## GIVEN TASK
Return the items exactly as they appear, starting at the line containing "Artist Trading Card Kit of the Month - April" and ending after the line containing "ATC Cards-> (53, 489)".

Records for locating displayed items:

━━━━━━━━━━━━━━━━━━━━━━━━━━━━━━

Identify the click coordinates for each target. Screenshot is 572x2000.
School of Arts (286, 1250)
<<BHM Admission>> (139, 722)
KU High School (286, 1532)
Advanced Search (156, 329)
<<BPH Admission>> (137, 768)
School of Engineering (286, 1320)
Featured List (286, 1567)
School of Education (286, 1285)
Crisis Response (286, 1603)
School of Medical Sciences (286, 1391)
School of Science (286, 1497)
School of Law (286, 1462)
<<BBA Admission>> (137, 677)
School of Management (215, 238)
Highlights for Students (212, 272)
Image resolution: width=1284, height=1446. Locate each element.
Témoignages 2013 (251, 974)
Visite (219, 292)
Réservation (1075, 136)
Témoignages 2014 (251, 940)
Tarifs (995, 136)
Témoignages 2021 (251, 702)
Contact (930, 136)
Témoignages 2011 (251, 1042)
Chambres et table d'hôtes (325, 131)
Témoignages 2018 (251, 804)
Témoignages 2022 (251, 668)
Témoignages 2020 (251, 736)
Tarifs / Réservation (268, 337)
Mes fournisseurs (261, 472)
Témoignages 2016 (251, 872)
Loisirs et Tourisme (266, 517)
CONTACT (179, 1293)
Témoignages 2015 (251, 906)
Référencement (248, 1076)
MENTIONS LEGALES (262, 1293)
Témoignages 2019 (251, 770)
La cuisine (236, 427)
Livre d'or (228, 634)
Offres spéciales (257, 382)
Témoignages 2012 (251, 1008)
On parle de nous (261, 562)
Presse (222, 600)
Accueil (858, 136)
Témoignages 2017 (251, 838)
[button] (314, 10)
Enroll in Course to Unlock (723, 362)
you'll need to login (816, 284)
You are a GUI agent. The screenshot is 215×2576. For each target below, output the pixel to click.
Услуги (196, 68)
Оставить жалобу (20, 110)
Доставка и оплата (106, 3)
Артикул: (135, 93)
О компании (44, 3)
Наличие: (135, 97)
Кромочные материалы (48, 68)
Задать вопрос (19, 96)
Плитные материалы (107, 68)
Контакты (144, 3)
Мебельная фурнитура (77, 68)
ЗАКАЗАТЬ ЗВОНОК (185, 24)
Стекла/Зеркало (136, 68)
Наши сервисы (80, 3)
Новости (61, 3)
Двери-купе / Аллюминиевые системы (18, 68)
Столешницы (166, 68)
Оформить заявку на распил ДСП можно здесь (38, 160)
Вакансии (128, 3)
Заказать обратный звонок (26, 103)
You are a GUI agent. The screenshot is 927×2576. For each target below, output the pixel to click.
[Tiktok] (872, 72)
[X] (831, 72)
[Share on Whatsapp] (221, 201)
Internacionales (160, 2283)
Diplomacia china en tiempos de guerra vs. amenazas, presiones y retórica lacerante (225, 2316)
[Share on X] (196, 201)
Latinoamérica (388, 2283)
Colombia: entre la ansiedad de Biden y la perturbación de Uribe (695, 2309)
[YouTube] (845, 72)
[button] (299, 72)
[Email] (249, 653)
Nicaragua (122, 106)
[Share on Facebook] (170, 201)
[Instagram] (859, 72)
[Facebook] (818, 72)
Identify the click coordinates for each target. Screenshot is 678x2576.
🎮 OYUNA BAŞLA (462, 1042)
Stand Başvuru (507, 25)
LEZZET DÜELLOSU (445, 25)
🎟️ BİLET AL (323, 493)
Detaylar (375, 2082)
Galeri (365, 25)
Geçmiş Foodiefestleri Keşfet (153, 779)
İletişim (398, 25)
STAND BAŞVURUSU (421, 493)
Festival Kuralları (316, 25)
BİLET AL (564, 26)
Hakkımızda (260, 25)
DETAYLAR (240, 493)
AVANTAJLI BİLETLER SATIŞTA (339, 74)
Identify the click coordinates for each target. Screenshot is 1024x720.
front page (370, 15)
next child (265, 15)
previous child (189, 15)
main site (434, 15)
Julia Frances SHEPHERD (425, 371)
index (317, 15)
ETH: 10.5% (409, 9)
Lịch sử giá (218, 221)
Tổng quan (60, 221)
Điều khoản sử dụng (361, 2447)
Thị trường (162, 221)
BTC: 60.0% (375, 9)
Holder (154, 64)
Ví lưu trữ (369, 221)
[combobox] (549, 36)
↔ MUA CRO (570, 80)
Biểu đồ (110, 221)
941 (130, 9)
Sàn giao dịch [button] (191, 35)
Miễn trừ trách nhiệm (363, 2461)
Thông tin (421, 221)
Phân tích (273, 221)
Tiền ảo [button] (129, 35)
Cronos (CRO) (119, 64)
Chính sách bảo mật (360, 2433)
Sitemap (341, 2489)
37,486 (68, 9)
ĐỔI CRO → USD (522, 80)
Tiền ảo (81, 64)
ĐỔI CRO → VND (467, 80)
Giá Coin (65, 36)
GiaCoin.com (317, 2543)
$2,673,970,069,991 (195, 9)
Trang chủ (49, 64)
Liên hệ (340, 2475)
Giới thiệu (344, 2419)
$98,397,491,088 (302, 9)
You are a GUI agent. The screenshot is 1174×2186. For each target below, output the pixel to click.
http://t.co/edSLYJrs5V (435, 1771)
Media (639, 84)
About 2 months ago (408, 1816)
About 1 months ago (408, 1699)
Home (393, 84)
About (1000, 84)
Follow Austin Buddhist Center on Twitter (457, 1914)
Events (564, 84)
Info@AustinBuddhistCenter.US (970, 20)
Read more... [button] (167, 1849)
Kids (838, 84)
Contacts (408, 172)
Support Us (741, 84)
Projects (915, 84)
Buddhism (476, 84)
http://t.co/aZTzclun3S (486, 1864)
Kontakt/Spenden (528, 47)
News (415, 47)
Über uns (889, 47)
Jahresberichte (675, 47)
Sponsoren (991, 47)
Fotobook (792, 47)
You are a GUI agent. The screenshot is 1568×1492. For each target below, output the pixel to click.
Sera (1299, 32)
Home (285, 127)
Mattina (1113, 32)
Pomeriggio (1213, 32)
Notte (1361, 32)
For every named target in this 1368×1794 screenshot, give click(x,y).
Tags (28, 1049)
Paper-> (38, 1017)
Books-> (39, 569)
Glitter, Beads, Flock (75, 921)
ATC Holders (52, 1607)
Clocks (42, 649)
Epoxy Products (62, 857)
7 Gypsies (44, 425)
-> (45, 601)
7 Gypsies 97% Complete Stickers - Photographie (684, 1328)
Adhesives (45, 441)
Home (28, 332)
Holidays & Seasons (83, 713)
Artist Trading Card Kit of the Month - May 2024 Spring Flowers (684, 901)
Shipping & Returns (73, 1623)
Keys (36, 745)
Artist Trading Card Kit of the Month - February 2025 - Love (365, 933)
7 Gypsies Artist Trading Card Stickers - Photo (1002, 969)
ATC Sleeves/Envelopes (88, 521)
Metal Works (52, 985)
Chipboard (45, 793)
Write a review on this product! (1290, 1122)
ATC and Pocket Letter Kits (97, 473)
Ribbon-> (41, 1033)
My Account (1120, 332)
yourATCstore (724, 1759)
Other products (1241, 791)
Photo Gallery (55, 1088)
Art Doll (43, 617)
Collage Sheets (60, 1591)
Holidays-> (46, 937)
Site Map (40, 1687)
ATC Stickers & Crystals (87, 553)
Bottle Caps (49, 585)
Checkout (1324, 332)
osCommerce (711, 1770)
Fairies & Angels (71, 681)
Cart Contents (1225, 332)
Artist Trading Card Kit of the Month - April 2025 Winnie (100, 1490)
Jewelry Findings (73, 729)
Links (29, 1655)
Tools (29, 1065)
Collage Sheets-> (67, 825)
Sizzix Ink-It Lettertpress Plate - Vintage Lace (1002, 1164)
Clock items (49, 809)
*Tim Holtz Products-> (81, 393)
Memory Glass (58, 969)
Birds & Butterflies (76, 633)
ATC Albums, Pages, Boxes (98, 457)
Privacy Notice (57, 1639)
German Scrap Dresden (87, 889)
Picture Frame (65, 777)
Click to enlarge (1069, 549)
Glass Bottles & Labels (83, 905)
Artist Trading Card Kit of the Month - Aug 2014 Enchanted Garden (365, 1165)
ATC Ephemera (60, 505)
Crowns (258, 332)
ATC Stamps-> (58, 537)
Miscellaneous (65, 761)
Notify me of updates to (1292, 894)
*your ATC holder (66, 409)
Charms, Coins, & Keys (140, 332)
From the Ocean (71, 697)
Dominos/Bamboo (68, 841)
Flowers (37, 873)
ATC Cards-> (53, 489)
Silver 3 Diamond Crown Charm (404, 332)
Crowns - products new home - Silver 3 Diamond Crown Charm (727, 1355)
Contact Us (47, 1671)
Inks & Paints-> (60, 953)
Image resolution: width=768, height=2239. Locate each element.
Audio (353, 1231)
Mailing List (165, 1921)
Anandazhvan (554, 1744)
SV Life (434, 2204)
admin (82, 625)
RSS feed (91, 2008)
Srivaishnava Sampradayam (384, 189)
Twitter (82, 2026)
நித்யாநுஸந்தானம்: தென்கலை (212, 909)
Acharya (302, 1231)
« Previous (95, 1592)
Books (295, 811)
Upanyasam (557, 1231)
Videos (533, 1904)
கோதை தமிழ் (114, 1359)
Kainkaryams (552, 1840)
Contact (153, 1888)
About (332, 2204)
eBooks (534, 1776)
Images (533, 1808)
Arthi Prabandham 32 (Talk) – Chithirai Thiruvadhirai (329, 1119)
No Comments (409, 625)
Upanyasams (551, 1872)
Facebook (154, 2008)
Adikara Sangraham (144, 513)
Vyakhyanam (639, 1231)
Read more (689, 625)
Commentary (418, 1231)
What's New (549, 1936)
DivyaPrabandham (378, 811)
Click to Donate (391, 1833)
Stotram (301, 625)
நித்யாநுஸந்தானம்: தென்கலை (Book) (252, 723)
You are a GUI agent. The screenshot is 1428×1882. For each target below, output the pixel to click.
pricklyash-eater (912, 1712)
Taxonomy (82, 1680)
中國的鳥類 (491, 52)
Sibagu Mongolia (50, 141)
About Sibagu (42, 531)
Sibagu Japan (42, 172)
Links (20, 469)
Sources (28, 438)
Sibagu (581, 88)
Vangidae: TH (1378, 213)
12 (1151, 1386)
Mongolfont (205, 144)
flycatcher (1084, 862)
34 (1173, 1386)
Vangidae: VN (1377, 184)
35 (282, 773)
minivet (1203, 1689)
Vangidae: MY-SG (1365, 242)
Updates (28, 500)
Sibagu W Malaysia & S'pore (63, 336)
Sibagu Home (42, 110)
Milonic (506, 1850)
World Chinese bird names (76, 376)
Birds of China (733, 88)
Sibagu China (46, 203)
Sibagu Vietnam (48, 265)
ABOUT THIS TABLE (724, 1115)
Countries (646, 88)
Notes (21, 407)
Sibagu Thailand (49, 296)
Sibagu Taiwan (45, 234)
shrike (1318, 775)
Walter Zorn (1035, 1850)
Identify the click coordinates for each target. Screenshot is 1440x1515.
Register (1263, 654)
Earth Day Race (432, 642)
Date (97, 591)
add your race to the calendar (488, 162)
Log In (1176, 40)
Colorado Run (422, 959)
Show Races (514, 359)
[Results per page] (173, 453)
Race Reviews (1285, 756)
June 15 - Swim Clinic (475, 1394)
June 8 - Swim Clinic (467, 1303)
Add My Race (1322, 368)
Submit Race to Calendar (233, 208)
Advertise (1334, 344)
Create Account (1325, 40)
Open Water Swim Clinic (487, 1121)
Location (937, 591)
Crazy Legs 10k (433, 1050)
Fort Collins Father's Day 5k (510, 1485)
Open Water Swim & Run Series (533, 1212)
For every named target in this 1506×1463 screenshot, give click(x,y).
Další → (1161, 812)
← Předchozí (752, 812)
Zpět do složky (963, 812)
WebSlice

━━━━━━━━━━━━━━━━━━━━━━━━━━━━━━

## SOLUTION TO THIS EXERCISE
Artist Trading Card Kit of the Month - April 2025 Winnie (100, 1490)
Jewelry Findings (73, 729)
Links (29, 1655)
Tools (29, 1065)
Collage Sheets-> (67, 825)
Sizzix Ink-It Lettertpress Plate - Vintage Lace (1002, 1164)
Clock items (49, 809)
*Tim Holtz Products-> (81, 393)
Memory Glass (58, 969)
Birds & Butterflies (76, 633)
ATC Albums, Pages, Boxes (98, 457)
Privacy Notice (57, 1639)
German Scrap Dresden (87, 889)
Picture Frame (65, 777)
Click to enlarge (1069, 549)
Glass Bottles & Labels (83, 905)
Artist Trading Card Kit of the Month - Aug 2014 Enchanted Garden (365, 1165)
ATC Ephemera (60, 505)
Crowns (258, 332)
ATC Stamps-> (58, 537)
Miscellaneous (65, 761)
Notify me of updates to (1292, 894)
*your ATC holder (66, 409)
Charms, Coins, & Keys (140, 332)
From the Ocean (71, 697)
Dominos/Bamboo (68, 841)
Flowers (37, 873)
ATC Cards-> (53, 489)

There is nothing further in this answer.